-- 给定文章 --
*****

Nginx理解

本文主要帮助理解 Linux操作系统下Nginx 的设计和实现,对源码理解也有一定的帮助。相关代码来自nginx GitHub源码仓上的release-1.16.0个人观点,仅供参考~

1. Nginx是什么&有些什么功能、特点

基本、常用的http服务器功能

  1. 静态文件服务、首页设置
  2. 反向代理、负载均衡
  3. FastCGI协议支持、uwsgi协议支持
  4. https、http/2、虚拟主机支持
  5. 更多

邮件代理服务器功能

不常用,详见:mail_proxy_server_features

TCP/UDP代理服务器功能

不常用,详见:generic_proxy_server_features

架构和可扩展性、跨平台

  1. master/worker进程模型
  2. 模块化设计,功能文档基本上可与代码文件一一对应,阅读、理解源码更方便,开发新功能模块更容易
  3. 灵活的配置,可以说Nginx的所有功能都是配置驱动的
  4. 充分利用操作系统提供的高性能API:异步io(事件驱动)等
  5. 多操作系统支持

2. socket server编程&http协议(tcp/ip)

tcp协议为上层提供数据传输功能,不关心传输的数据的格式;http协议规定了数据的格式、通讯双方(客户端、web服务器程序)的交互,典型的“请求-应答”模式(websocket和http/2打破了这种模式)。这里的数据就是我们写的程序发送的或者接收到的数据。何为协议也需要我们好好思考的,平时定义的json接口也属于协议,同样的json数据可以使用tcp协议发送,也可以使用http协议发送,而http协议又是在tcp协议之上的。

*****

-- 所给数据 --
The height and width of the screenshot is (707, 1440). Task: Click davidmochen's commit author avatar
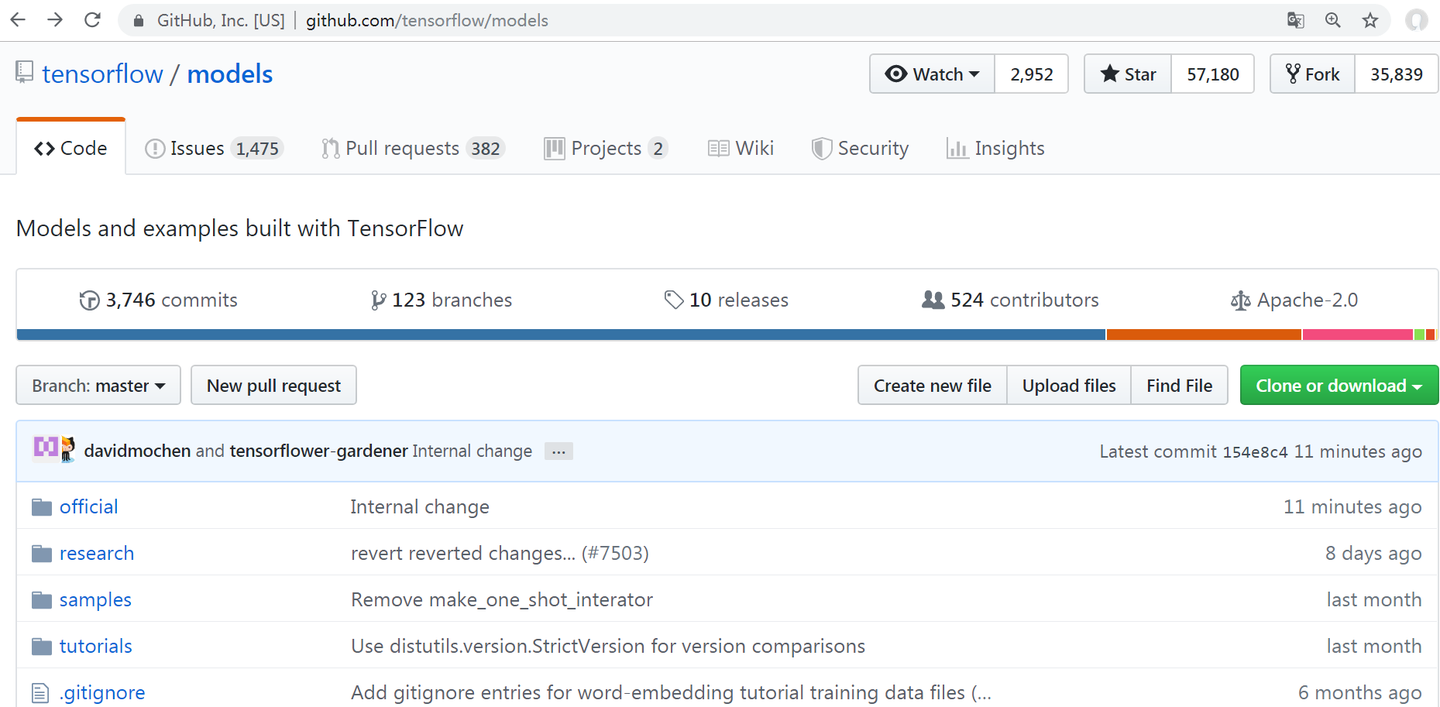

*****

-- 任务要求 --
1. 根据关于 Nginx 的文章,文中引用的代码取自 Nginx GitHub 源码仓库的哪个版本?
2. 请将关于 Nginx 的文章中的这句话译成英文:“这里的数据就是我们写的程序发送的或者接收到的数据。”
3. 请接着关于 Nginx 的文章的最后一句续写下去。

-- 各题答案 --
1. release-1.16.0。

2. The data here is the data that the programs we write send or receive.

3.
浏览器发送http请求示例(为方便显示\r\n后面加了换行):

GET / HTTP/1.1\r\n
Host: 127.0.0.1\r\n
Connection: keep-alive\r\n
Cache-Control: max-age=0\r\n
Upgrade-Insecure-Requests: 1\r\n
User-Agent: Mozilla/5.0 (Macintosh; Intel Mac OS X 10_13_5) AppleWebKit/537.36 (KHTML, like Gecko) Chrome/73.0.3683.103 Safari/537.36\r\n
Accept: text/html,application/xhtml+xml,application/xml;q=0.9,image/webp,image/apng,*/*;q=0.8,application/signed-exchange;v=b3\r\n
Accept-Encoding: gzip, deflate, br\r\n
Accept-Language: zh-CN,zh;q=0.9,en;q=0.8\r\n\r\n

http服务器应答示例(为方便显示\r\n后面加了换行):

HTTP/1.1 301 Moved Permanently\r\n
Server: GitHub.com\r\n
Content-Type: text/html\r\n
Location: https://gobuild.tech/\r\n
X-GitHub-Request-Id: F368:05D3:205F88:230D33:5CC40FF1\r\n
Content-Length: 164\r\n
Accept-Ranges: bytes\r\n
Date: Sat, 27 Apr 2019 08:17:00 GMT\r\n
Via: 1.1 varnish\r\n
Age: 11\r\n
Connection: keep-alive\r\n
X-Served-By: cache-hnd18720-HND\r\n
X-Cache: HIT\r\n
X-Cache-Hits: 1\r\n
X-Timer: S1556353020.348737,VS0,VE1\r\n
Vary: Accept-Encoding\r\n
X-Fastly-Request-ID: 20026dc4a1797ecdb889bd0c6ab786f6ab351e65\r\n\r\n
<html><head><title>301 Moved Permanently</title></head><body bgcolor="white"><center><h1>301 Moved Permanently</h1></center><hr><center>nginx</center></body></html>

一个简单的http服务器

#coding:utf-8
#python3 simple-http-server.py
import socket

server_address = ('127.0.0.1', 80)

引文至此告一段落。